Of course, the above statement and pages of additional facts don’t exactly make nuclear feel that safe — something the authors themselves would probably agree with, since they (somewhat dismissively) call the public’s concern about nuclear power “a gut-level fear of radiation” linked to nuclear weapons and pop culture fictions like Godzilla and the Incredible Hulk.
Still, a good chunk of the book is spent dismissing fears of radiation and nuclear waste. The science is sound, but I don’t see their arguments changing many minds. And yet, as they note, the very real threat of climate change is even scarier than the possibility of nuclear accidents.
After devoting the first half of the book to making the case for nuclear energy, Goldstein and Qvist lay out their strategy for the way forward.
First, they say, we need to keep all current nuclear plants in operation, even if they are old and past their original projected lifespan (because, they say, solar can’t replace them yet and natural gas is terrible for the climate).
Second, they suggest we should create a carbon tax to pay for decarbonization (a well-argued chapter).

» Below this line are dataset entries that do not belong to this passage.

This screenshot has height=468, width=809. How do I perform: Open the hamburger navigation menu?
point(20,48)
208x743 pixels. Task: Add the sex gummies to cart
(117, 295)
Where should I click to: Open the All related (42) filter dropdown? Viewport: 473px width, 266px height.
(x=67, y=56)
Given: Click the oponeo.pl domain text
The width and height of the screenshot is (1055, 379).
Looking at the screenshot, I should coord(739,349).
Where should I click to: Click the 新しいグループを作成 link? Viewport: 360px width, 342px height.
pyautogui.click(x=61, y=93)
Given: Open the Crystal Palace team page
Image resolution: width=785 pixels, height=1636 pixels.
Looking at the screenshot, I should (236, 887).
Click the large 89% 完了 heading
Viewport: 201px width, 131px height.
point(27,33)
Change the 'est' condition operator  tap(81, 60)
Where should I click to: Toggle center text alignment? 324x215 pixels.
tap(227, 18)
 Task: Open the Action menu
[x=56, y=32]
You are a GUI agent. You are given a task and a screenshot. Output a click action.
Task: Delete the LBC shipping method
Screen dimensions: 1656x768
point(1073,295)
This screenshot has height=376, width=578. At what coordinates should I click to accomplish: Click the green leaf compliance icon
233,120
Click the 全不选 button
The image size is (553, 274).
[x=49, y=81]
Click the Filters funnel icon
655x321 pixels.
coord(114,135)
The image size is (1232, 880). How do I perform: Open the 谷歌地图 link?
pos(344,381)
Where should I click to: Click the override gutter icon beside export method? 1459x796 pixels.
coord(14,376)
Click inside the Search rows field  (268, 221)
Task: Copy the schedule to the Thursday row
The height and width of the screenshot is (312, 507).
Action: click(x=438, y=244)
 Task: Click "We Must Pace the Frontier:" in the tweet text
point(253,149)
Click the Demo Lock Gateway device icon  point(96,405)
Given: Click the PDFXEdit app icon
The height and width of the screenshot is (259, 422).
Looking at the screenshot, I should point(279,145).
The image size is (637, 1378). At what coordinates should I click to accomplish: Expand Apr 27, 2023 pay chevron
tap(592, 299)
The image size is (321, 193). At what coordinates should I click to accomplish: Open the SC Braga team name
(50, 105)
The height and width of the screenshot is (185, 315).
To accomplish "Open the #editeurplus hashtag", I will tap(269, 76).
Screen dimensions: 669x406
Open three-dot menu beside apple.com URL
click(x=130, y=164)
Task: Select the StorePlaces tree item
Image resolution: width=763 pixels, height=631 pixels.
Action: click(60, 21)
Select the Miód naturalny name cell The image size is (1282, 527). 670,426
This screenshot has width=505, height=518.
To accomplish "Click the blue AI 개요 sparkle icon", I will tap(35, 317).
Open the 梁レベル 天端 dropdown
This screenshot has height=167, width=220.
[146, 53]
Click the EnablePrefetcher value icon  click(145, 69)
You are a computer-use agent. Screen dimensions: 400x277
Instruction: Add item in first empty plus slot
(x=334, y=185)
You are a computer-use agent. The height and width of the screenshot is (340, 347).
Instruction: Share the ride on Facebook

Third, they argue that we need to massively scale up production of new next-generation plants in the U.S. and around the world, much as China is already doing.
On that third point the authors engage in some magical thinking. They start off citing a 2015 report by James Hansen and three other climate scientists that argued the world should build 115 new nuclear reactors each year — enough to eliminate fossil fuels worldwide by 2050. Golstein and Qvist then take this even further, making the case that tiny Sweden built one reactor a year in the late 1970s and early 1980s, so the entire world today could produce an astonishing 750 new reactors a year.
There are a few major flaws in this theory.
First, the nuclear power industry can barely handle the few construction projects on its plate. Projects are prone to long delays and massive cost overruns. For example, an advanced reactor in Finland is expected to go online later this year — 10 years late and billions of dollars over budget. A plant expansion in South Carolina was shut down after construction costs pushed Westinghouse Electric into bankruptcy.
Second, who’s going to work at all of these new facilities? Here in the United States, the nuclear workforce is rapidly aging out — 39 percent of it was eligible to retire between 2015 and 2018. The industry has spent the past several years trying to fill this gap, and has made strides since I first covered this issue in 2012, but the number of people entering the profession is still way below its high in the 1970s. In fact, in 2015 fewer than 1,200 U.S. college graduates received nuclear engineering degrees, including only about 160 Ph.Ds.
Granted, not every nuclear power job needs the most advanced degrees, and the field also employs engineers from other specialties, but the fact remains: The talent pipeline for nuclear power is still too small, and the brain drain out of the industry too big, to take on much additional capacity. Achieving the authors’ lofty goal of 750 new plants a year would require a massive overhaul of the entire world workforce, and a strategy for accomplishing this is conveniently left out of the book.
All evidence suggests that if something works to combat climate change, no matter how big or how small, it needs to be on the table. Many climate scientists argue that keeping existing nuclear plants online, and maybe even adding to them, needs to be one of those choices. That may not prove to be true as renewables continue to get more affordable and efficient. But no matter what, the authors’ vision of ramping up nuclear production so much that it eclipses the need for all fossil fuels is a pipe dream. It won’t do anything to solve the nightmare of climate change.